Guest Contributor | Oct 14, 2021 | 0
Livestock sector under severe strain
The local livestock sector is weighted down by several challenges that include climate influences, policy uncertainties and the impact of COVID-19 the Meat Board of Namibia said.
The Meat Board said it is expected that the impact of the pandemic will be more visible during the second quarter due to the decrease in consumer spending locally and overseas.
Furthermore, it is also expected that the demand for high value cuts will further be influenced by the lower household consumption which has been fuelled by the closing of restaurants as a result of the lockdown.
According to the Meat Board, during the first term of 2020, 31.39% fewer cattle were marketed as opposed to the same period last year as marketing decreased from 93, 633 cattle to 64,245 cattle on a quarterly basis. Weaner exports decreased with 22.90% from 63.417 cattle in 2019 to 48,896 cattle during 2020, while the slaughtering of cattle has significantly decreased with 50%.

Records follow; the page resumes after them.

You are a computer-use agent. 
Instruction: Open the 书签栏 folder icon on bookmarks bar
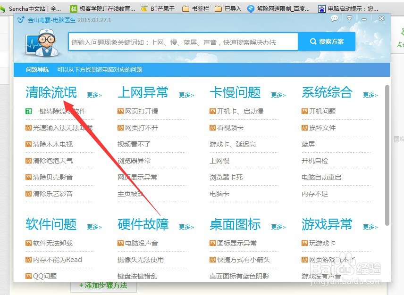(186, 8)
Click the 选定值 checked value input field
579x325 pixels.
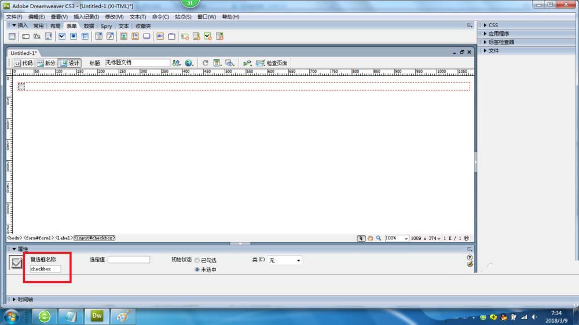[x=129, y=260]
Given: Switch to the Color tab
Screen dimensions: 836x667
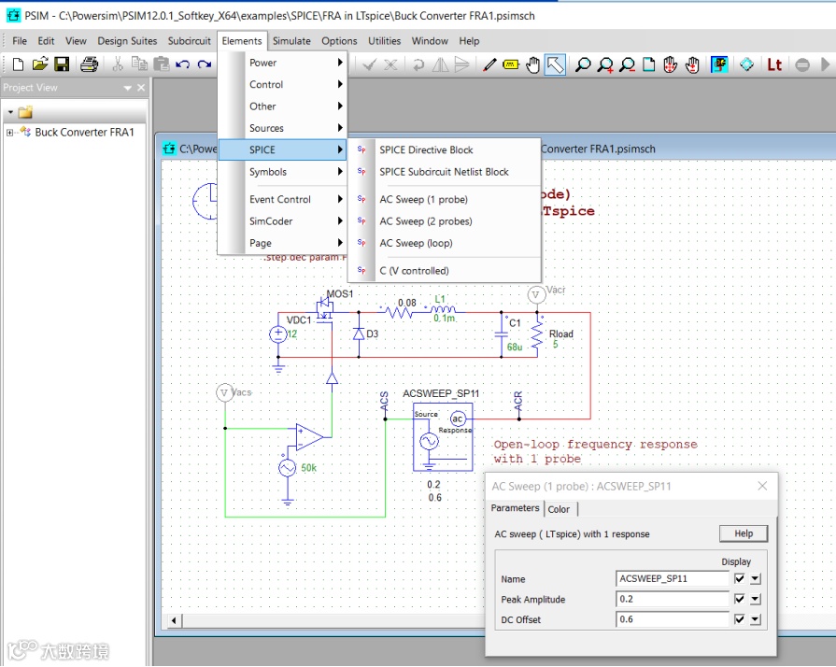Looking at the screenshot, I should pos(559,509).
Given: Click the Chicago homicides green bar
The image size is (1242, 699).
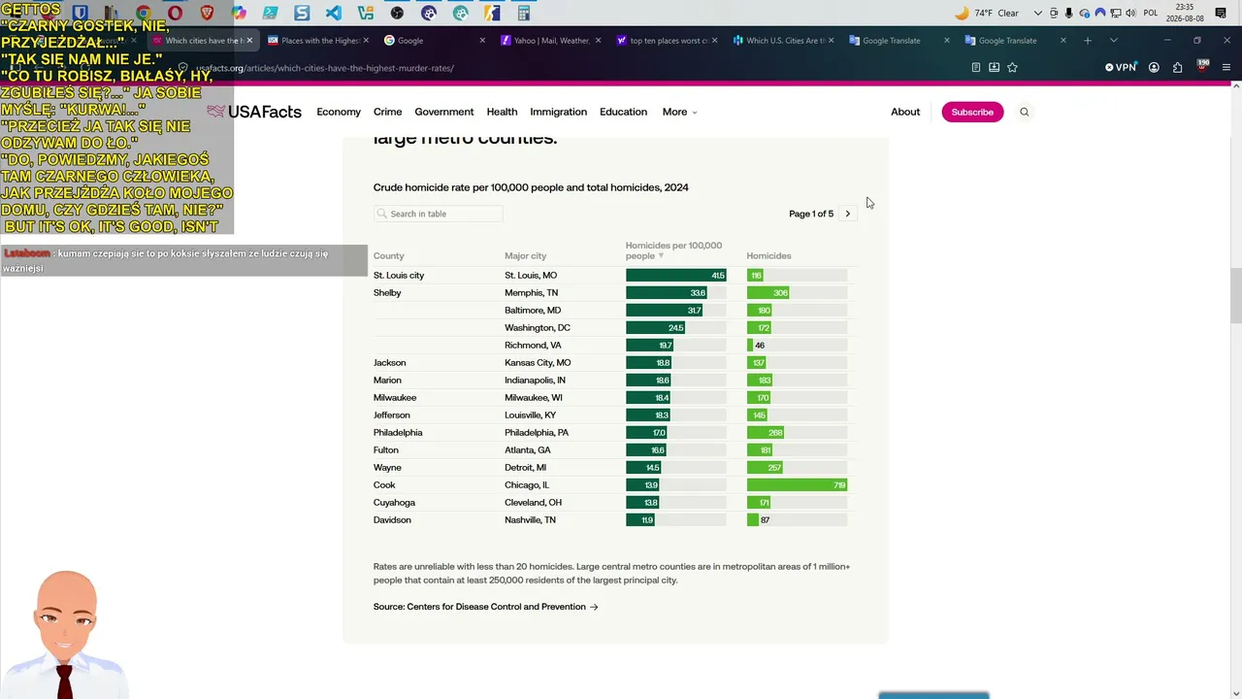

During the first quarter of 2020, 15,349 cattle were slaughtered in comparison to the 30,216 cattle that were slaughtered during the same period in 2019.
Furthermore, sheep marketing decreased with a significant 60.51% with 177,601 sheep marketed during the first quarter of 2019 to 70, 141 sheep during the same period in 2020. Sheep slaughtered for export decreased from 52,903 sheep to 12,456 sheep during the first quarter whereas throughput of local abattoirs decreased from 50,502 sheep to 14,766 sheep during the same period.
The Meat Board noted that the downward tendency in sheep marketing is expected to continue for the rest of the year due to the scarce rainfall in the south of the country, as well as policy insecurities.
Goat marketing decreased with 24.94% as total goats marketed decreased from 26,509 during the first quarter of 2019 to 19,897 goats during the same period of 2020.